Review: Qrixkuor – The Womb of the World

Published by Andy on

Artwork by: Santiago Caruso

Style: cavernous death metal, symphonic death metal, experimental death metal (mixed vocals, mostly harsh vocals)
Recommended for fans of: Immolation, Teitanblood, Fleshgod Apocalypse, Stravinsky
Country: United Kingdom
Release date: 7 November 2025


Not often do bands come along and unquestionably perfect a style of music, making other band’s efforts in the style practically futile. Even rarer does this happen decades after their genre’s inception, yet the metal world has seen it happen thrice in the past few years: Vektor’s Terminal Redux for progressive thrash metal, Ad Nauseam’s Imperative Imperceptible Impulse for dissonant death metal, and now, Qrixkuor’s The Womb of the World for cavernous death metal. 

For those unfamiliar, reverb-drenched and vile, cavernous death metal’s best practitioners craft mammoth, atmospheric soundscapes with murky riffs coated in chromatic dissonance. The style is immersive and makes the listener feel like they’re swimming through tar. The Womb of the World works in this mode, certainly: riffs are more the swirling hum of a buzzsaw working in melodic and rhythmic contours or serpentine sliding across the fretboard rather than precisely defined notes for headbanging. The record also is caked in palpable existential dread, thick as smog, a warped spirituality seeping through your body’s orifices.

The Womb of the World isn’t just phenomenally composed and performed within its style—it’s paradigm-shifting entirely. For thirty-two years, cavernous death metal has been Incantation worship, with some acts incorporating war metal’s aesthetic of brutality—aggressive, bass-heavy, blackened, and chaotic. The Womb of the World brings Modernism into the mix aesthetically and compositionally, with full, lush orchestration courtesy of The Orchestra of the Silent Stars, as well as an operatic soprano working her haunting magic throughout calmer sections. The orchestration is perfect for the style and not overbearing, adding the varied and essential textures of boastful horns and ominous strings. Above the leaden din, Qrixkuor’s guitarist, D, slings one chromatic solo after another, chaotic yet organized with the utmost precision of the Serialists; the classical instruments are challenged to follow suit. The manic piano solo at the start of “Slithering Serendipity” is among the highlights of the album, as are the various tumbling violin leads. 

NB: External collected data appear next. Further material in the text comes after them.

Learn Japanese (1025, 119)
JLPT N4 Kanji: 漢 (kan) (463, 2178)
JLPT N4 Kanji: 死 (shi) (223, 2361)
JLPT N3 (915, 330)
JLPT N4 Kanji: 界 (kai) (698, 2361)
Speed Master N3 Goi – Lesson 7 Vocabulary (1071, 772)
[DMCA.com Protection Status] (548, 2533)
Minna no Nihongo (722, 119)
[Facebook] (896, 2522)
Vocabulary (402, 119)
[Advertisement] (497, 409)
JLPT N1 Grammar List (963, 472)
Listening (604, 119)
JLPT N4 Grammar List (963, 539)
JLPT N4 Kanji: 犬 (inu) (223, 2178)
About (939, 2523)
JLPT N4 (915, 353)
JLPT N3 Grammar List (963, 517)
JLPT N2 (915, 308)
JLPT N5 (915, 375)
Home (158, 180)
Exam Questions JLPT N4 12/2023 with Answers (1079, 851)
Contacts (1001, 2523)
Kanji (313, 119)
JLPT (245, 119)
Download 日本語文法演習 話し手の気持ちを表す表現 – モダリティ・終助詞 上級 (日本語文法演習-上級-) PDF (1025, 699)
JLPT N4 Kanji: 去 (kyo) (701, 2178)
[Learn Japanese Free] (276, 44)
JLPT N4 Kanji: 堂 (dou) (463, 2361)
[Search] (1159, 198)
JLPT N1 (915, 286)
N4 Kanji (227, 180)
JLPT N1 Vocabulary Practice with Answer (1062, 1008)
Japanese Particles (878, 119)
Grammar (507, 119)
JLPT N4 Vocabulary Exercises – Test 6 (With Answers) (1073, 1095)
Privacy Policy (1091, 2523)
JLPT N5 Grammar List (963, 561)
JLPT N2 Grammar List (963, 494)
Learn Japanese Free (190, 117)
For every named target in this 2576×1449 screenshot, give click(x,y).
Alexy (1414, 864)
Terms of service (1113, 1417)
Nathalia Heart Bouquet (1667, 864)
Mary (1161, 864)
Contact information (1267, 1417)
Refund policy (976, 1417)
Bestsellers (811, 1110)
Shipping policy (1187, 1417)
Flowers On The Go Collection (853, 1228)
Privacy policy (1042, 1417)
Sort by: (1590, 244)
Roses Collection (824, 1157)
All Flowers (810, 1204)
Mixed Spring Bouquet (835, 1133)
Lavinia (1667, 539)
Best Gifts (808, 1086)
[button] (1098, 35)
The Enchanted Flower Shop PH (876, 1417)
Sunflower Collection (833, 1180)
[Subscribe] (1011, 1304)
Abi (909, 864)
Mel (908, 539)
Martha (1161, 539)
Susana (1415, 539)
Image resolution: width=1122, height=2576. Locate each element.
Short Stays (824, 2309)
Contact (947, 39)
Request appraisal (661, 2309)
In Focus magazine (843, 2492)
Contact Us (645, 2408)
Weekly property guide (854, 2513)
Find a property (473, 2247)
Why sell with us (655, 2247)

With only four tracks, three of which cross the twelve minute mark, The Womb of the World’s songwriting and pacing feel completely inscrutable at first, but the record blossomed into a brilliant masterclass of composition as I gave it more time to marinate. The apocalyptic trumpet and unhinged guitar solo opening “So Spoke the Silent Stars” perfectly set the tone for the emotional and sonic destruction to come. A track like “Slithering Serendipity” covers so much ground it may as well be recounting the rise and fall of empires or the history of the universe. The eight-minute gem “And You Shall Know Perdition as Your Shrine…” utilizes the voice of Jaded Lungs (Adorior) as her whispered vocals and eerie screams grow from a single thread in an isolated classical section into a glossolalic cacophony of voices atop chaotic, noisy death metal over the course of the last five minutes. The clear crescendo is the closest Qrixkuor get to standard songwriting, and it’s an essential break before the monstrous eponymous finale, still as unparseably epic as on my first listen, yet as suffocating and sublime as any music this year—or ever. 

Truly the only thing holding Qrixkuor back is the cavernous style, as the band occasionally veers into a riff that’s too amorphous and would better be suited as something a bit meatier in tone and clearer in the production, but that’s a stylistic quirk more than a flaw of their own. The harsh vocals are also fairly plain but serviceable.

Most incredible about the Womb of the World is Qrixkuor’s ability to blend oppressive death metal with orchestration on par with Aquilus and Wilderun for best in metal. It is an apotheosis of style, taking the best of their contemporaries and forebears and making it more sophisticated compositionally and performance-wise. The record plays with the human psyche itself. Qrixkuor’s debut LP Poison Palinopsia and follow-up EP Zoetrope indicated that the band had the potential to transcend mere death metal, but they’ve exceeded all expectations. It’s time for cavernous death metal to close shop. It has been completed.


Recommended tracks: Slithering Serendipity, The Womb of the World
You may also like: Hasard, Cthe’illist, Portal, Abyssal, Ad Nauseam, Worm
Final verdict: 9/10

Related links: Bandcamp | Facebook | Instagram

Label: Dark Descent Records

Qrixkuor is:
– S (Guitars, bass, and vocals)
– D (Drums)
With guests
:
– Jaded Lungs (vocals track 3)
– The Orchestra of the Silent Stars (orchestra)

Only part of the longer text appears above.